O presidente Luiz Inácio Lula da Silva (PT) vetou integralmente, na manhã desta quinta-feira (8), o Projeto de Lei da Dosimetria, aprovado pelo Congresso Nacional em dezembro de 2025. A proposta alterava regras da Lei de Execução Penal e, na prática, reduzia as penas dos condenados pelos atos golpistas de 8 de janeiro de 2023 e também daqueles envolvidos no plano de golpe de Estado de 2022, incluindo o ex-presidente Jair Bolsonaro.

A assinatura do veto ocorreu durante cerimônia simbólica no Palácio do Planalto, que marcou os três anos dos ataques às sedes dos Três Poderes. No evento, intitulado “Democracia Inabalável”, Lula reforçou o compromisso com a defesa da ordem democrática, em contraponto a setores políticos que defendiam a atenuação das condenações relacionadas aos episódios.

Pelo texto do PL, seria proibida a soma de penas quando crimes fossem cometidos no mesmo contexto – como tentativa de abolição do Estado Democrático de Direito e associação golpista –, aplicando-se apenas a pena mais grave.

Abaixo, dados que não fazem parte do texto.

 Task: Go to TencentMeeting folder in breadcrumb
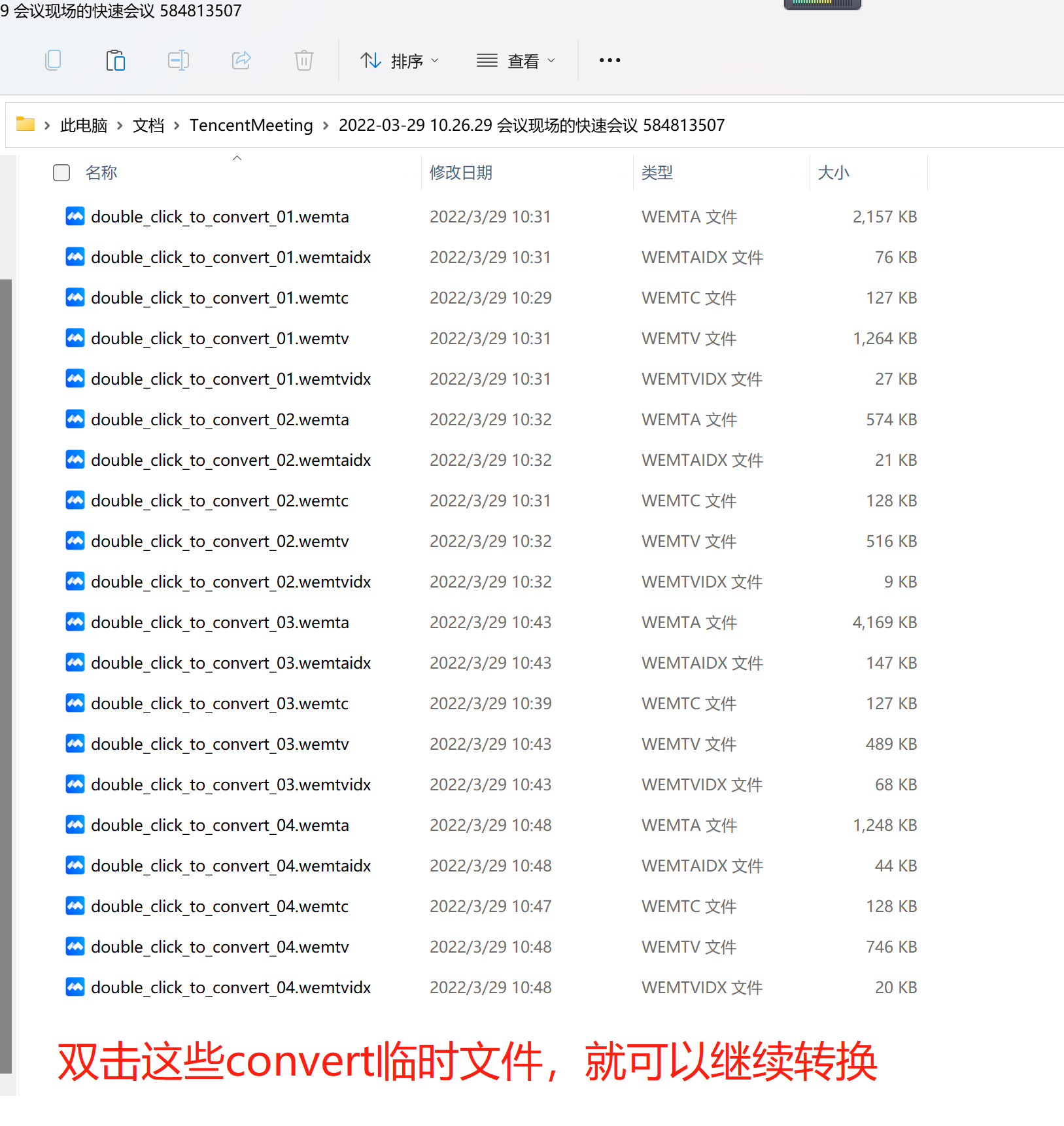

Além disso, a proposta facilitava a progressão de regime para esses crimes, desconsiderando agravantes como reincidência ou uso de violência.

O veto presidencial segue agora para análise do Congresso Nacional, que poderá mantê-lo ou derrubá-lo em sessão conjunta da Câmara e do Senado. O tema polarizou o Legislativo ao longo de 2025 e deve reacender o embate entre base governista e oposição nas próximas semanas.

Mais de 800 pessoas já foram condenadas pelo Supremo Tribunal Federal (STF) pelos atos de 8 de janeiro, e processos relacionados ao planejamento golpista de 2022 resultaram na prisão de Bolsonaro e de militares da alta cúpula das Forças Armadas. A decisão de Lula ocorre em um momento de reafirmação institucional e acirramento das disputas políticas no país.